At our last exchange, the Justice Secretary said there would be no two-tier justice on her watch. Well, there it is—and it is worse than that. On 2 January, her own Department—not the Sentencing Council—published guidance ordering the prioritisation of bail for ethnic minorities and transgender people, continuing a practice introduced under Gordon Brown. Contrary to the misinformation peddled by her press office, the Department produced new guidance on pre-sentencing reports that have been in force for months, which state that probation officers should consider the “culture” of an offender and whether they have suffered “intergenerational trauma” from “historical events”. Well, that is cultural relativism, which violates the rule of law and puts the British public at risk. This time, nobody is to blame other than her. It is her Department; it is black and white; it is two-tier justice.
I have some questions. Will the Justice Secretary reassure the House that nobody was sentenced this morning under guidelines that she concedes are two tier? Can she honestly say at the Dispatch Box that she has confidence in the head of the Sentencing Council, Lord Justice Davies, given that he has brought it into total disrepute—yes or no? If she can, is she aware that he took to the airwaves yesterday, in an astonishing departure from the expected standards of judicial conduct, to advocate for abolishing short sentences, especially for hyper-prolific offenders, effectively instructing lower courts to follow suit? It is time for him to go, and if she will not sack him for that, what will it take?
Does the Justice Secretary have confidence in Johanna Robinson, another member of the Sentencing Council, who took a moral objection to border control and described the Illegal Migration Act 2023 as appalling? Lastly, will the Justice Secretary change the guidance that her own Department is producing and which has created a two-tier Probation Service? Or is it, once again on her watch, two-tier justice under two-tier Keir?
Dear, dear, dear me. It seems that the right hon. Gentleman’s amnesia is as bad as ever: 14 whole years appear to have disappeared entirely from his memory. He talks about parliamentary sovereignty, but when his party was in government and he was a Secretary of State or a Minister, he appeared never to know what on earth parliamentary sovereignty was or how to exercise power.
I think the right hon. Gentleman is rather distressed that my approach has led to a pause in the guidelines, that I will introduce a Bill that will deal with the offending bit of this guideline, and that I will consider the wider role and powers of the Sentencing Council ahead of the sentencing Bill later this year. I understand that it must be very disappointing for him that he has been exposed as someone who is all talk and no action, and that I get the job done. I can see that that annoys him greatly.

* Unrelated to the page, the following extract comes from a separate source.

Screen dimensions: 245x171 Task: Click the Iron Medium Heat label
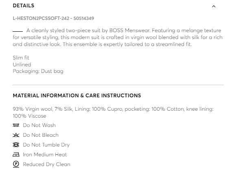click(x=45, y=155)
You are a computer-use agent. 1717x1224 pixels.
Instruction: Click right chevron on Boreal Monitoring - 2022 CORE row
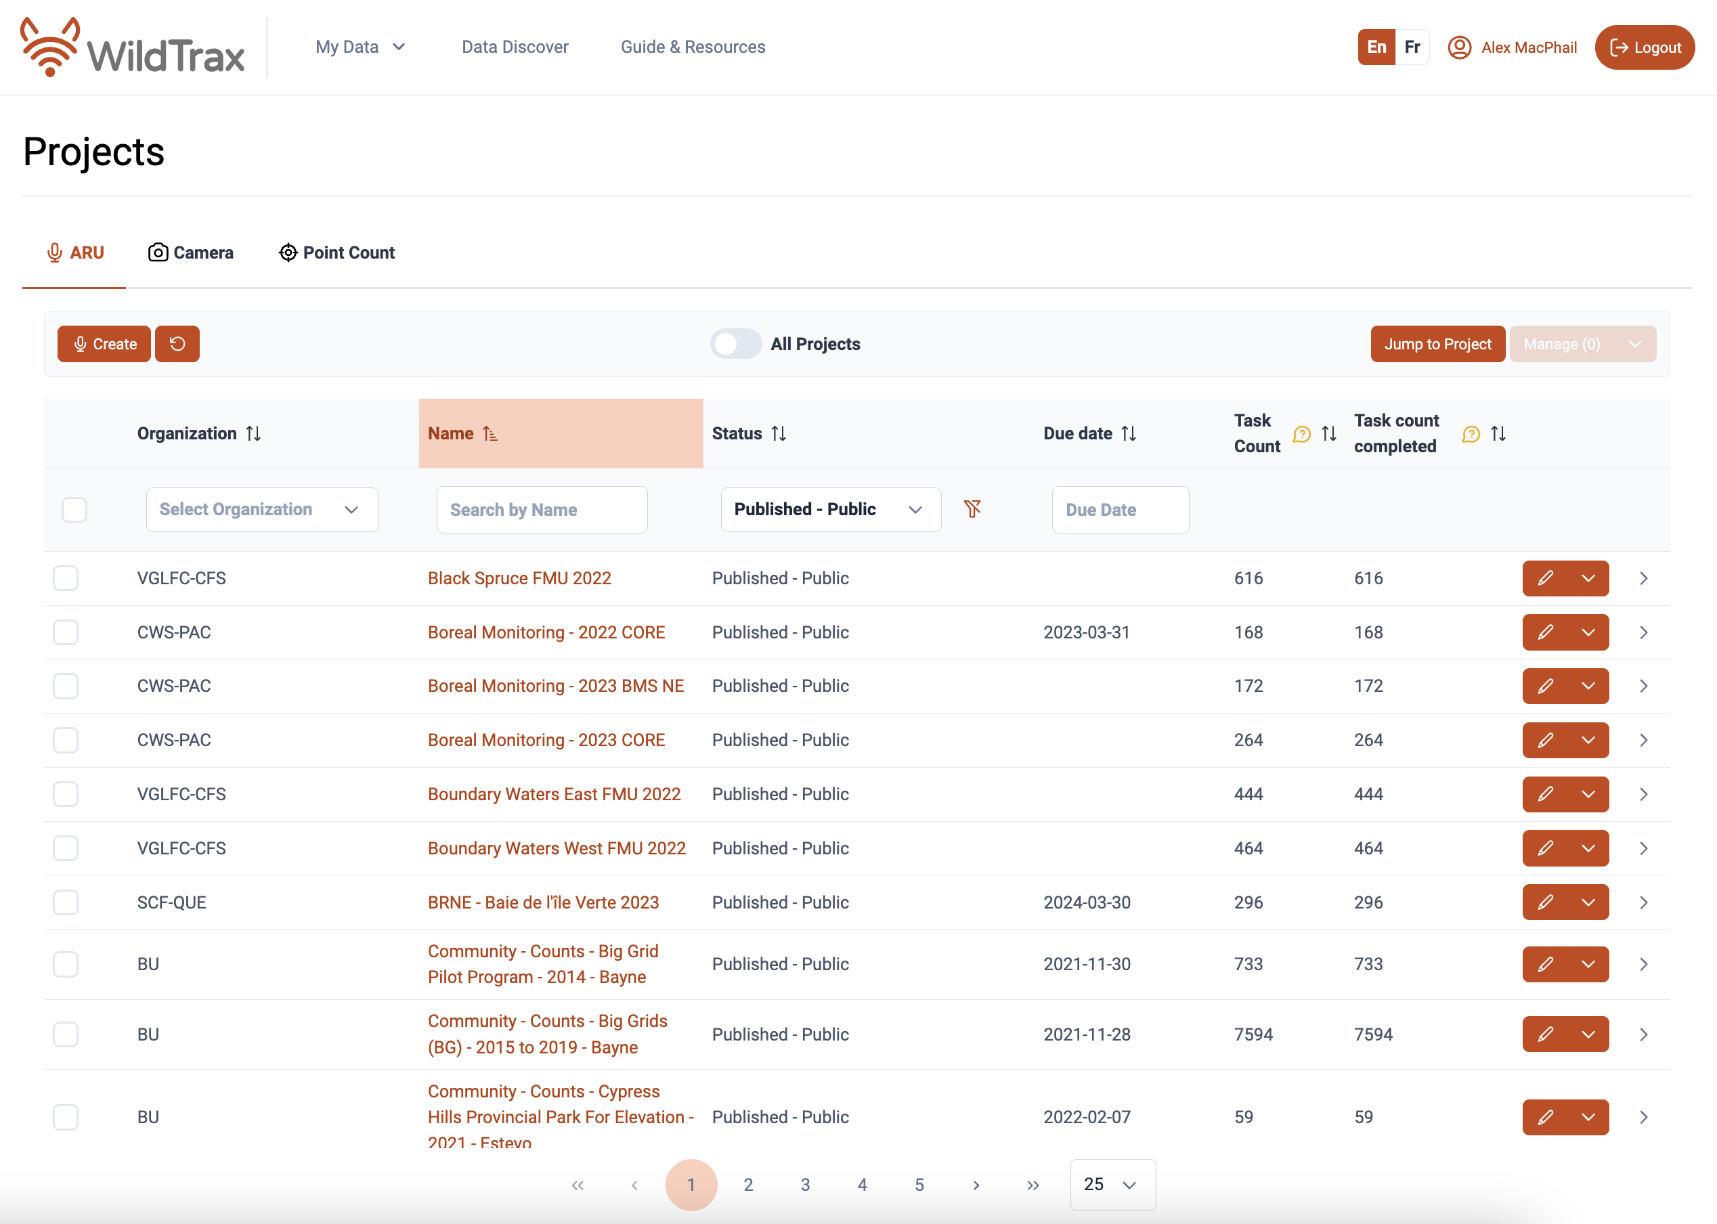(x=1644, y=632)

Perhaps the right hon. Gentleman would like to begin by apologising to the country, as I often invite him to do when we have our exchanges across the Dispatch Box. In 14 years, he never appeared to discover any of the things that he now discusses regularly from the Opposition Benches. He did nothing about those matters when he was a member of the Government that ran the country. Perhaps that is the problem: the Conservatives never really ran the country; they gave up on the job. He never rolled up his sleeves and put in the hard work to get the job done. That is why we inherited prisons on the brink of collapse, and why I am now unwinding all the mistakes that his party made and the guidance that he and his party welcomed.
The right hon. Gentleman did not tell me what discussions he has had with the shadow Transport Secretary, the hon. Member for Orpington (Gareth Bacon). Before the Conservatives explain why they are so het up about things now, they should explain why they welcomed those things when they were in office. There was no answer to those questions. I do not believe that there were many questions in that diatribe from the shadow Justice Secretary.
On sentencing, the pause in the guideline was communicated—that is a matter for the Sentencing Council. I will, of course, engage with the judiciary to ensure that all is understood regarding the pause. Nothing has changed in relation to the ordering of pre-sentencing reports by judges in all the circumstances in which they would ordinarily do so. The guideline is what has been paused, and it will now not come into effect until Parliament has had its say. The right hon. Gentleman references two individuals. That is the difference between me and him: I do not make it personal. I just focus on the job, and I get the job done.
(2 months, 1 week ago)
Commons ChamberUrgent Questions are proposed each morning by backbench MPs, and up to two may be selected each day by the Speaker. Chosen Urgent Questions are announced 30 minutes before Parliament sits each day.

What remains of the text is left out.